Go to http://www.virtualtrials.com/books.cfm?bookid=47&vote=10
Scroll down to It's My Crisis! And I'll Cry if I Need To: A Life Book that Helps You to Dry Your Tears and to Cope with a Medical Challenge.
Then CLICK on the 10 .
Vote for my book DAILY and it'll continue to climb in the rankings ;^ )
To your good health,
Yocheved Golani
Author, Journalist, Self-Help Coach
Giveret Golani Self-Help Coaching giveretgolani@gmail.com
Coping with a Medical Crisis?
Make the Changes You Need in Your Life
READ the highly acclaimed book It's My Crisis! And I'll Cry if I Need To: A Life Book that Helps You to Dry Your Tears and to Cope with a Medical Challenge.
Buy it at Barnes and Noble
Hear me speak about my book when you CLICK HERE.
Getting Your Brain (and Memorization Skills) in Gear
18 Av 5768
Medical crises challenge our already stressed-out brain cells. They're struggling to remember hard-to-pronounce words, changing plans, how to deal with upsetting news and the reactions of loved ones and, well, you name it!
I've offered advice in my book and on this blog about how to cope with the rush of details and unwanted news.
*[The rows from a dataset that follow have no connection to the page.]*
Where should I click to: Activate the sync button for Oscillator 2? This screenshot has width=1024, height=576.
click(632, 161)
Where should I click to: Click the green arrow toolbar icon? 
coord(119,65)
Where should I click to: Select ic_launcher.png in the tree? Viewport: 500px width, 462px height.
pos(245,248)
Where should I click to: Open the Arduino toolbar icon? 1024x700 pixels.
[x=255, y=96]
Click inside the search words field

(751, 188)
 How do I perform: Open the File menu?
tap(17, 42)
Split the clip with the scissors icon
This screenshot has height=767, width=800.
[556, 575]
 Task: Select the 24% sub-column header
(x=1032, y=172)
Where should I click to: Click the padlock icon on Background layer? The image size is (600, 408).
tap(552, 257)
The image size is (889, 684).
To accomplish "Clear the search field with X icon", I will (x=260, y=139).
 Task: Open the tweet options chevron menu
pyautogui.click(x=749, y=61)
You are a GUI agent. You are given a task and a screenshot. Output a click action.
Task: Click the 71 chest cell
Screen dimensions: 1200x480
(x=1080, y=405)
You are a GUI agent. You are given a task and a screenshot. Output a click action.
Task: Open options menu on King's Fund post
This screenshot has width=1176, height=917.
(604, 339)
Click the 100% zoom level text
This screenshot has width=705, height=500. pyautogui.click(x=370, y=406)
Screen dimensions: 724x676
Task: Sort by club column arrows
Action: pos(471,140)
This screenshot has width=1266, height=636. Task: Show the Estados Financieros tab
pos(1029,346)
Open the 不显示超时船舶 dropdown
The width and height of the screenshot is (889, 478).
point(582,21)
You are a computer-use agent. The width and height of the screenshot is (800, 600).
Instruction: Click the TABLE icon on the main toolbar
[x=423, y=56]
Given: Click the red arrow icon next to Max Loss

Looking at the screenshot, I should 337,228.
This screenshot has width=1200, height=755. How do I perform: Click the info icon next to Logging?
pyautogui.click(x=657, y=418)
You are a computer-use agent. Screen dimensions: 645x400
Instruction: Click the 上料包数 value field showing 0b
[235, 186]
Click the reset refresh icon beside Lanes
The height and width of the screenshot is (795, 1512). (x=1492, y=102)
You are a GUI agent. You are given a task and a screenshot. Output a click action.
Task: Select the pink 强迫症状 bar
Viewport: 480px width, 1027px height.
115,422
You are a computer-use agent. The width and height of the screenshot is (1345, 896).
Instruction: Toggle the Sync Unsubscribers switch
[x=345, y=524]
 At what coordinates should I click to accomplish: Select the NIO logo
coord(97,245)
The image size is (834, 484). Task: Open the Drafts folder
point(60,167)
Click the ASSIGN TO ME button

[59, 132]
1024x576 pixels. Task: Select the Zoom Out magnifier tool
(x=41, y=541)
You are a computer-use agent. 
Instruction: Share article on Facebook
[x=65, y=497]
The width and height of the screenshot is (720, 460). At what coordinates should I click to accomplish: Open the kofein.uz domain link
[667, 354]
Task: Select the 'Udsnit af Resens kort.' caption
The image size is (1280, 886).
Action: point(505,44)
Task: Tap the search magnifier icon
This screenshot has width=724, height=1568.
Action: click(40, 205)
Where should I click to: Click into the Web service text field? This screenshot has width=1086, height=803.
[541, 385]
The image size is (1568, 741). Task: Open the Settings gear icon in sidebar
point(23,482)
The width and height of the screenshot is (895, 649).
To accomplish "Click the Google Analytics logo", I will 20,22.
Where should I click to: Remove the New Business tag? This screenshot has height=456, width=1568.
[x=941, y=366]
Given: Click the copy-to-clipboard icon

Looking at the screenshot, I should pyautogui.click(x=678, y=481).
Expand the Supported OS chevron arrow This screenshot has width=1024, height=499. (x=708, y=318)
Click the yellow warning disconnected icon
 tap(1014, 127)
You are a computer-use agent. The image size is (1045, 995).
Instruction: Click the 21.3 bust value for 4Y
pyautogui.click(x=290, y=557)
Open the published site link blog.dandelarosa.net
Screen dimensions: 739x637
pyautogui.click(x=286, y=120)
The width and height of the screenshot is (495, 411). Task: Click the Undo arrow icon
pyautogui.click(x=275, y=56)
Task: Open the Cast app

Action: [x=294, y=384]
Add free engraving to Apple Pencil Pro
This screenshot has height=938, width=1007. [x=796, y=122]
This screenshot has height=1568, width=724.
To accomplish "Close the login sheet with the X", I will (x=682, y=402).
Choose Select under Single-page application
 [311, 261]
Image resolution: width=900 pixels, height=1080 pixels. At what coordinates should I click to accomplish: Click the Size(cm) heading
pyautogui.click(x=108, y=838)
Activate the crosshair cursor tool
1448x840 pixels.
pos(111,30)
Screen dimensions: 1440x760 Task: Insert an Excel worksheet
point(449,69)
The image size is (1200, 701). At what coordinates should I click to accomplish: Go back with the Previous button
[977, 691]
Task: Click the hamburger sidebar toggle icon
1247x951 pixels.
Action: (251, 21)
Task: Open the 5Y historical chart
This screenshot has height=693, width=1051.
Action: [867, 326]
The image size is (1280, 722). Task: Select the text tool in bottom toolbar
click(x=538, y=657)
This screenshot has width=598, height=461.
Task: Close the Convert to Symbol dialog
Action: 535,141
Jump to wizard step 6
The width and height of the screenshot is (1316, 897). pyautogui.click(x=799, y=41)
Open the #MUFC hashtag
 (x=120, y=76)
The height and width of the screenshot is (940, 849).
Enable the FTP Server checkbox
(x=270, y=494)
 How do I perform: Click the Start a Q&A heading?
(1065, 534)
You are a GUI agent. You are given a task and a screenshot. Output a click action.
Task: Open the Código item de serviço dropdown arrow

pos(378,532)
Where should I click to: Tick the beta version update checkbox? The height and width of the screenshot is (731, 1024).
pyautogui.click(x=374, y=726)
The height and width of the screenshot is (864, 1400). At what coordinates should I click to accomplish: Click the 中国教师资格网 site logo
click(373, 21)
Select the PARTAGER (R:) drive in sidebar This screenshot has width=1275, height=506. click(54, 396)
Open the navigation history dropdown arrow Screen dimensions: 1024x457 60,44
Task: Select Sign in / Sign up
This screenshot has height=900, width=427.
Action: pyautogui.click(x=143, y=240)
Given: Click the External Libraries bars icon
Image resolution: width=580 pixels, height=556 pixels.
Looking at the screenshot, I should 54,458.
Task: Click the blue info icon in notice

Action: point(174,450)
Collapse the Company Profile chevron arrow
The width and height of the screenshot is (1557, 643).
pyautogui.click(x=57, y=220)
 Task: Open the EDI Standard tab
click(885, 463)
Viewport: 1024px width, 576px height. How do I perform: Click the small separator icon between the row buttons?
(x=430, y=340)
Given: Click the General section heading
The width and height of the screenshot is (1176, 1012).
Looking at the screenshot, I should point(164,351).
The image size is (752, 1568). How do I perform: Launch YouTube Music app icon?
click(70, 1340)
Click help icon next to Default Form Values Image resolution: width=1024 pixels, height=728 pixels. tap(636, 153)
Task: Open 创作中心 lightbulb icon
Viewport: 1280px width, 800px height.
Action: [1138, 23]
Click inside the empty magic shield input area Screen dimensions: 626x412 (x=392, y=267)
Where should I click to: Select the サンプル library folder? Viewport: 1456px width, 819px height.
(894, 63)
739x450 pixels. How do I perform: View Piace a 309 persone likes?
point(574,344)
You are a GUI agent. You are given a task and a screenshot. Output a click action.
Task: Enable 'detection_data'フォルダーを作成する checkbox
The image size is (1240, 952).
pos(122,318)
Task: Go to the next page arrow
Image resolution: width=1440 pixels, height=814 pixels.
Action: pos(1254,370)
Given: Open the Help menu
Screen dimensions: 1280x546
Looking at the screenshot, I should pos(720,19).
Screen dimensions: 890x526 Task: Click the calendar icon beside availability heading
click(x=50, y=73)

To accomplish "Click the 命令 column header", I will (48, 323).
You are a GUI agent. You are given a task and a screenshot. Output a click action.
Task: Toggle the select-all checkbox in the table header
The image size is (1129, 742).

Today I'll let you in on a newly understood mystery of the brain: it stores different kinds of memory in vastly different areas. Ahhh, that's why we find it challenging to remember lots and lots of details! We need to look in the right storage area!
Johns Hopkins researcher Susan Courtney, associate professor of psychological and brain sciences at the Zanvyl Krieger School of Arts and Sciences, learned that the RULES which people must actively remember - stuff that's NOT part of our everyday habits - are controlled primarily through the prefrontal cortex, which is in the very front of the brain, beneath the forehead.
"This discovery may eventually lead to enhanced understanding of... conditions in which a person's ability to remember and change such rules is impaired," said Courtney, lead author of a paper in a recent issue of Neuron. "... different parts of our brains store different kinds of memories and information." That, she said, "provides clues about how the human brain accomplishes complex, goal-directed behaviors that require remembering and changing abstract rules, an ability that is disrupted in many mental illnesses."
Caroline Montojo, a graduate student in the Department of Psychological and Brain Sciences, co-authored this study. Learn more about it when you CLICK HERE.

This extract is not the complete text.